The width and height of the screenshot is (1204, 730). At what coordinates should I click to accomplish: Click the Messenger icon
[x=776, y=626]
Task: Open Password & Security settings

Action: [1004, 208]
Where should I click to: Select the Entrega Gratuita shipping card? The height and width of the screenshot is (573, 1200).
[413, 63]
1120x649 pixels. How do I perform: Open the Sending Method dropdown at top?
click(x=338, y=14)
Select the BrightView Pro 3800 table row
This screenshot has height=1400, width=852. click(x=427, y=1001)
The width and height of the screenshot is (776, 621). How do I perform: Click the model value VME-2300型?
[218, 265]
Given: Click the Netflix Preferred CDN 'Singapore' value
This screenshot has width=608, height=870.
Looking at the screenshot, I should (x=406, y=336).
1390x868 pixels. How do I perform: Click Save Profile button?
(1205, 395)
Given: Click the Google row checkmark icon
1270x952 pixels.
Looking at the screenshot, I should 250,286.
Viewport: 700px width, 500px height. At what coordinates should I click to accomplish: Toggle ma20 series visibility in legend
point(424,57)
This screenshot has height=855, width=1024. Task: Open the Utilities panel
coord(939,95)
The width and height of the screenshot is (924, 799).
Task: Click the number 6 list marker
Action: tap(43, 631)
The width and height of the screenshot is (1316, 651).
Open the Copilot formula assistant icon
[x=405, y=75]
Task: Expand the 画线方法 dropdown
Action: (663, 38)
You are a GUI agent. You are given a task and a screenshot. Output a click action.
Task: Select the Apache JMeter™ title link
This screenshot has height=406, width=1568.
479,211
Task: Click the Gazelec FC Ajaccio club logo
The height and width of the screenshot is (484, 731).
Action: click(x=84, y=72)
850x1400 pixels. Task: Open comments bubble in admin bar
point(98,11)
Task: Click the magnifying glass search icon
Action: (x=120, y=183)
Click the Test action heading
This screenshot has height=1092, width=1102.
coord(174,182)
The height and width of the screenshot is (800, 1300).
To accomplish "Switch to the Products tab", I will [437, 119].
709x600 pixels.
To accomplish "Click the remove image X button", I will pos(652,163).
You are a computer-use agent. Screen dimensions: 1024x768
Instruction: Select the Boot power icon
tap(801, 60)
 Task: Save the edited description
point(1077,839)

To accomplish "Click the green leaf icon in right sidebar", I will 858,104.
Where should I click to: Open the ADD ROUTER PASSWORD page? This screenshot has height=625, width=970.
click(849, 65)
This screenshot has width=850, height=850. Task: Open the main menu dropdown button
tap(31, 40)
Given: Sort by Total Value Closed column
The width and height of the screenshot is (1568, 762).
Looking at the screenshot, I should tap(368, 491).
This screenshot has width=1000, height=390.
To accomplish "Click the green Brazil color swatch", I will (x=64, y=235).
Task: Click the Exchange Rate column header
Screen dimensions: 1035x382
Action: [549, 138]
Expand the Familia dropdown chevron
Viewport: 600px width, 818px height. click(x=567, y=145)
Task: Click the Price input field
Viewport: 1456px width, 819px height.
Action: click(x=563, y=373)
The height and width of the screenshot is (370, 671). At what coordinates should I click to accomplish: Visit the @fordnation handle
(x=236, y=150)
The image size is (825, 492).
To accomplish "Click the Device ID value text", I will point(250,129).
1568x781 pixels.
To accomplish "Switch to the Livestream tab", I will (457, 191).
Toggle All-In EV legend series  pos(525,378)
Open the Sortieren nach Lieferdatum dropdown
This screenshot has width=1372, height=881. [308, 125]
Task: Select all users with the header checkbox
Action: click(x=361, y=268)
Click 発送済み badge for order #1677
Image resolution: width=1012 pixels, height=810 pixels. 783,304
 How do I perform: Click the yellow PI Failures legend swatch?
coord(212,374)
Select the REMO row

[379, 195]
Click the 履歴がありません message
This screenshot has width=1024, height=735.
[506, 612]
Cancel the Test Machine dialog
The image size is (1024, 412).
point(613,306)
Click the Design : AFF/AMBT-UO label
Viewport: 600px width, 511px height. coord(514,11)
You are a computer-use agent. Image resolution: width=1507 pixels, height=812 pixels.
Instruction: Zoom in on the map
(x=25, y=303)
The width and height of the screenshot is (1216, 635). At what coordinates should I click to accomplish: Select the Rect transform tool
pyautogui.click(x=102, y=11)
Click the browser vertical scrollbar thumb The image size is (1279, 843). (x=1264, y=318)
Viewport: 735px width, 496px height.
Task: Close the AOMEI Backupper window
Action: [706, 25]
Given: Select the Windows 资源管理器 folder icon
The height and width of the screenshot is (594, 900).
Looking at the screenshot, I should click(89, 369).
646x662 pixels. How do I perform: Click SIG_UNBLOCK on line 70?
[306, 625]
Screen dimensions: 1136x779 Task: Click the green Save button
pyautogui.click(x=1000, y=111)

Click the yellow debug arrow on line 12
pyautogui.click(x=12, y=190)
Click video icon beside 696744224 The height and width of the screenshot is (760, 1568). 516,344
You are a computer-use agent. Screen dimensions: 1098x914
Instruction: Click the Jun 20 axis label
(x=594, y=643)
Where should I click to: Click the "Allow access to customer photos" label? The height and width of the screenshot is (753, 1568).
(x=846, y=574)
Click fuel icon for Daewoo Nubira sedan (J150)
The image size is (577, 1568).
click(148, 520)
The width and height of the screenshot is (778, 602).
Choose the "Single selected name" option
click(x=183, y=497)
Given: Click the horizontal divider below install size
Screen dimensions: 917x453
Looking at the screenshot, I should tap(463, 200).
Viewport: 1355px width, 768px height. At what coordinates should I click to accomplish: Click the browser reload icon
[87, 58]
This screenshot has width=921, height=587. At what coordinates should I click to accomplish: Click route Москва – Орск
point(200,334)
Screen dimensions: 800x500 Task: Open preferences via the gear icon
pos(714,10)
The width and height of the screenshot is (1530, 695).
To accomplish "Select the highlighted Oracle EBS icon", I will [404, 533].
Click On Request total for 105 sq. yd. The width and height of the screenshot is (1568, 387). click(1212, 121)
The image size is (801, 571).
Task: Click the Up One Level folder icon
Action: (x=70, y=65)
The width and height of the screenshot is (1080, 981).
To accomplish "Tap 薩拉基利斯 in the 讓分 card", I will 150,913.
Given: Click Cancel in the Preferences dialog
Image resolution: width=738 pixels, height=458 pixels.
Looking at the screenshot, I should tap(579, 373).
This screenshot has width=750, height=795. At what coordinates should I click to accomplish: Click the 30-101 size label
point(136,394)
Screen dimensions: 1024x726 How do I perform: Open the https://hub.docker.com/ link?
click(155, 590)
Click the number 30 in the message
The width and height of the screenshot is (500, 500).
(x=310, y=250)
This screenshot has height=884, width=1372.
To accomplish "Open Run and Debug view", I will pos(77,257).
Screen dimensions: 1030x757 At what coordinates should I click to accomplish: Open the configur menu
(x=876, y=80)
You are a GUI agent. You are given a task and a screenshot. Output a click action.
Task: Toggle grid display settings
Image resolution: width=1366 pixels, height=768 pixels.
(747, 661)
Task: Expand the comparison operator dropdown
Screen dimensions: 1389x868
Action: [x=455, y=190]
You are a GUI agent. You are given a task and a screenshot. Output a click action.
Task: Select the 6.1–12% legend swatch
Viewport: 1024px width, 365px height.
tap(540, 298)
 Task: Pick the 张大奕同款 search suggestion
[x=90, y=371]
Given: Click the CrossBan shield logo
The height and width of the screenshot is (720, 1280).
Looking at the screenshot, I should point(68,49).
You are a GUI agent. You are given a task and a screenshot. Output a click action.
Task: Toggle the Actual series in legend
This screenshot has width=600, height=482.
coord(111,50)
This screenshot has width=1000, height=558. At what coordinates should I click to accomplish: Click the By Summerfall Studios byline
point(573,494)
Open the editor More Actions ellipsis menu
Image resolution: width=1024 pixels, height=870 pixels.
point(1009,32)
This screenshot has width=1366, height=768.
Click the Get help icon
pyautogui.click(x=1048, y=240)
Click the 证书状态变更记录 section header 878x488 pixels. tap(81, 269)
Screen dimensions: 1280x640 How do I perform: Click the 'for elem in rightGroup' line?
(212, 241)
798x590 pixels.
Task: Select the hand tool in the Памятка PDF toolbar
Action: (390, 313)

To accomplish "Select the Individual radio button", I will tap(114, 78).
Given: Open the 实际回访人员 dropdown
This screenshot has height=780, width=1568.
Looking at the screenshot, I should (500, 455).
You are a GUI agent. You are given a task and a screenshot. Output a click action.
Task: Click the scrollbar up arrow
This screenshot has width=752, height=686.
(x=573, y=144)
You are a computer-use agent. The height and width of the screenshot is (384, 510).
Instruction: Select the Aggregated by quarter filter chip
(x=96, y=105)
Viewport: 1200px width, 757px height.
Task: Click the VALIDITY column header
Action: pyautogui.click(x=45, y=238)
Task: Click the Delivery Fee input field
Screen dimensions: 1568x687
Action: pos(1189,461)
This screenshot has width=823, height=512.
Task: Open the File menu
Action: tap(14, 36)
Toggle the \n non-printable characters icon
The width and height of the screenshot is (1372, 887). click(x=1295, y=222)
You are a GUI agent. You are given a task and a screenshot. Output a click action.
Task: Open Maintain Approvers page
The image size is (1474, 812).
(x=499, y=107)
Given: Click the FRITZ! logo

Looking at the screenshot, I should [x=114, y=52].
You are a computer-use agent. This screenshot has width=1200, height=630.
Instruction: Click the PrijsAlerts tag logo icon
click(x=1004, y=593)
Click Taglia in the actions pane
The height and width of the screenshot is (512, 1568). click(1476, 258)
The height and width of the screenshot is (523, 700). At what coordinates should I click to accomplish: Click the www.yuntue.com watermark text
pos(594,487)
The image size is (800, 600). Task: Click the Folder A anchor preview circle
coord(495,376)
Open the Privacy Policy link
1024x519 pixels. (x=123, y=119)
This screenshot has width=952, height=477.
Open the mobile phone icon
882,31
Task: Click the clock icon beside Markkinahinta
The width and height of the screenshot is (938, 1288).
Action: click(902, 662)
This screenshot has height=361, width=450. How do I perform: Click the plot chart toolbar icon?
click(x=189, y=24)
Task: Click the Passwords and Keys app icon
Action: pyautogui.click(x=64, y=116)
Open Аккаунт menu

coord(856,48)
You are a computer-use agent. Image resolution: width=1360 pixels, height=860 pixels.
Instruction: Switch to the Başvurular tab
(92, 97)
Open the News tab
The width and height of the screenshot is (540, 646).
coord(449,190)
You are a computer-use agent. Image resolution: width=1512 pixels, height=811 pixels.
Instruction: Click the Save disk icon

About this task: Each line holding "beside" in the records should be copied out.

Task solution:
Click video icon beside 696744224 The height and width of the screenshot is (760, 1568). 516,344
Task: Click the clock icon beside Markkinahinta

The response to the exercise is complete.